On the browser side, the Fetch API with ReadableStream is your friend:

async function streamChat(prompt) {
  const response = await fetch('https://api.aiwave.live/v1/chat/completions', {
    method: 'POST',
    headers: {
      'Authorization': 'Bearer ' + apiKey,
      'Content-Type': 'application/json',
    },
    body: JSON.stringify({
      model: 'deepseek-chat',
      messages: [{ role: 'user', content: prompt }],
      stream: true,
    }),
  });

  const reader = response.body.getReader();
  const decoder = new TextDecoder();
  let buffer = '';

  while (true) {
    const { done, value } = await reader.read();
    if (done) break;

    buffer += decoder.decode(value, { stream: true });
    const lines = buffer.split('\n');
    buffer = lines.pop();

    for (const line of lines) {
      if (line.startsWith('data: ') && line !== 'data: [DONE]') {
        const chunk = JSON.parse(line.slice(6));
        const token = chunk.choices[0]?.delta?.content || '';
        if (token) {
          document.getElementById('output').textContent += token;
        }
      }
    }
  }
}

No libraries. No abstractions. Just the Fetch API reading chunks as they arrive.

Handling Errors and Reconnection

Streaming introduces failure modes that batch APIs don't have:

  1. Mid-stream timeouts: The server stops sending tokens but doesn't close the connection.

  2. Partial chunks: A data: line might be split across TCP packets — hence the buffer in the code above.

  3. Rate limits: You might hit a rate limit mid-stream, cutting off the response.

Best practices:

  • Set a read timeout (e.g., 30 seconds between tokens). If no token arrives within that window, close and reconnect.

  • Buffer aggressively. Never assume a single TCP packet contains a complete SSE event.

  • Implement exponential backoff for reconnection attempts.

Cost Optimization Through Streaming

Streaming doesn't just improve UX — it can save money.

With models like DeepSeek V4 Pro, you're billed per token. When you stream, you can implement early stopping: if the first 50 tokens make it clear the response is going off-track, you can close the connection and retry with a better prompt.

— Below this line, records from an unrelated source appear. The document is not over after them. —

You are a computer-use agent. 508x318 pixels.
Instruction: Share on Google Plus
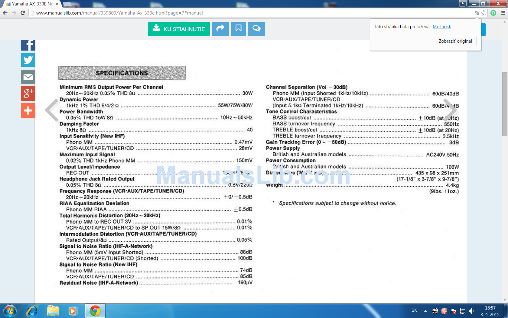pyautogui.click(x=28, y=94)
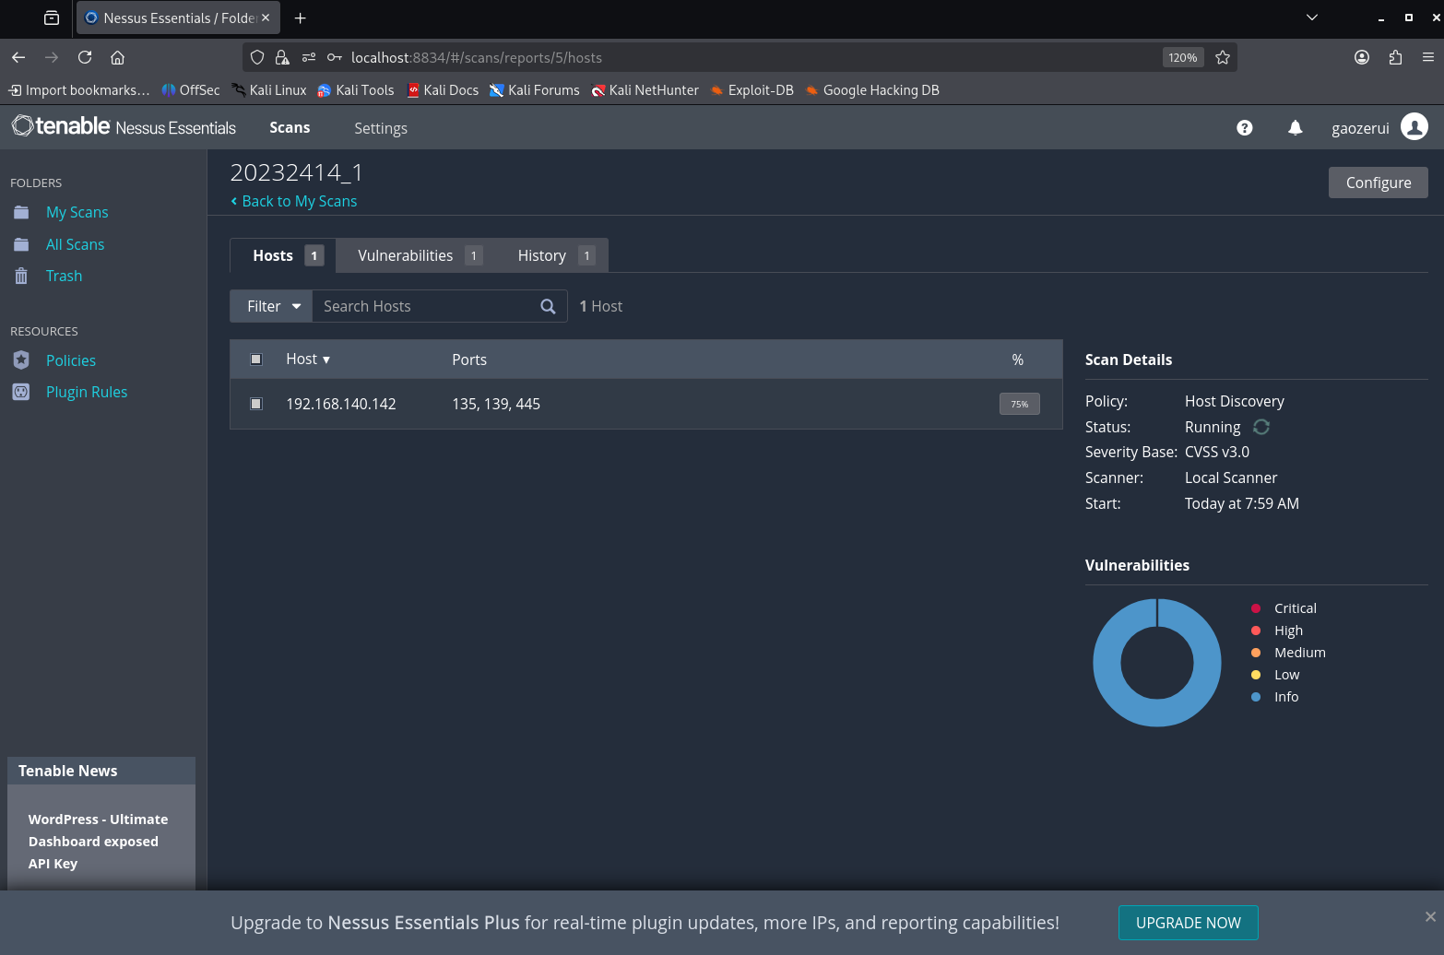Click the running scan refresh icon
Viewport: 1444px width, 955px height.
[x=1261, y=427]
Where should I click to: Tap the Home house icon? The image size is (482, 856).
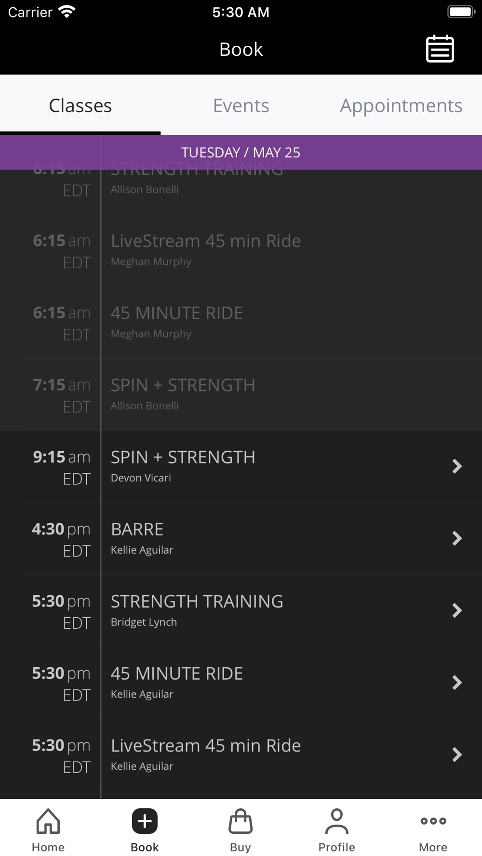point(48,821)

This is especially powerful for AIWave users accessing DeepSeek's API. Instead of paying for a full 500-token hallucination, you cut it off at 50 tokens, adjust your prompt, and retry. Over thousands of requests, this adds up to significant savings.

A Note on Edge Functions

If you're deploying your streaming endpoint on Cloudflare Workers, Vercel Edge Functions, or Deno Deploy, make sure your runtime supports streaming responses. All three do, but the patterns differ:

  • Cloudflare Workers: Return a Response with a ReadableStream body

  • Vercel Edge: Use the runtime: 'edge' export and return a streaming Response

  • Deno Deploy: Native Response with ReadableStream

The key gotcha: don't buffer the entire upstream response before returning. Pipe the upstream stream directly as your response body.

Conclusion

SSE streaming is the difference between an AI app that feels alive and one that feels like it's thinking too hard. The protocol is simple, the implementation is straightforward, and the UX improvement is immediate.

Start with the code snippets above, wire them up to your favorite LLM provider, and you'll have a streaming chat interface running in under an hour. Your users will notice.